Abstract

Abstract The Drug-Gene Interaction Database (DGIdb, www.dgidb.org) is a publicly accessible resource that aggregates 102,426 gene records and 57,498 drug records from 40 drug-gene interaction data sources to aid both researchers and clinicians in identifying associations between genes of interest and available drugs and therapeutics. By using peer-reviewed data sources and publications, DGIdb represents a stand-alone resource with over 100,000 drug-gene interaction claims across 30 interaction types to drive hypothesis generation in precision medicine and interpretation pipelines. The background process that normalizes drugs to a harmonized ontological concept has been upgraded. These improvements have increased concept normalization for drugs by 20% and are now available as a stand-alone service for use (https://normalize.cancervariants.org/therapy/). Leveraging our platform’s ability to find relationships between disease-critical genes and available therapeutics, DGIdb has been used in clinical interpretation pipelines to find drugs for specific diseases with an emphasis on regulatory approval status. DGIdb now uses annotations from Drugs@FDA as an additional source to provide more accurate descriptors for market and maturity status of drugs, when available. Lastly, to enhance the annotation potential for DGIdb in precision medicine pipelines, we have updated our druggable gene category sources with an additional curated list of 2,217 genes. Used alone or in combination with existing categories-such as the heavily-utilized ‘clinically actionable’ category-this additional source will give precision medicine and interpretation pipelines the power to find concise, actionable annotations for specific diseases including pediatric cancers and epilepsy.
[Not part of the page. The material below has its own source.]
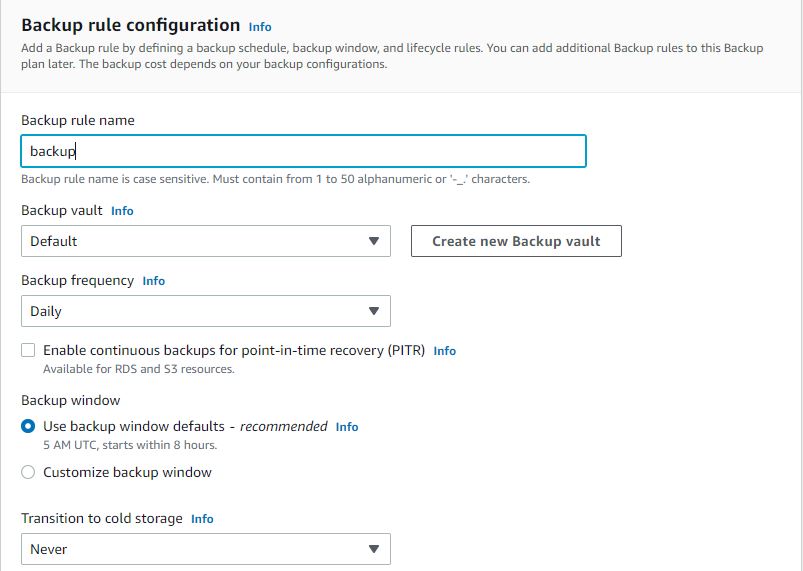Click the 'Backup rule name' field label
The height and width of the screenshot is (571, 803).
[77, 120]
These lists are managed and maintained as a publicly-available resource to provide up-to-date annotations on disease-associated genes as they become available. Citation Format: Matthew Cannon, James Stevenson, Kori Kuzma, Colin O'Sullivan, Katherine Miller, Olivia Grischow, Adam Coffman, Susanna Kiwala, Joshua F. McMichael, Dorian Morrissey, Kelsy Cotto, Obi Griffith, Malachi Griffith, Alex Wagner. Refining the drug-gene interaction database for precision medicine pipelines [abstract]. In: Proceedings of the American Association for Cancer Research Annual Meeting 2022; 2022 Apr 8-13. Philadelphia (PA): AACR; Cancer Res 2022;82(12_Suppl):Abstract nr 1197.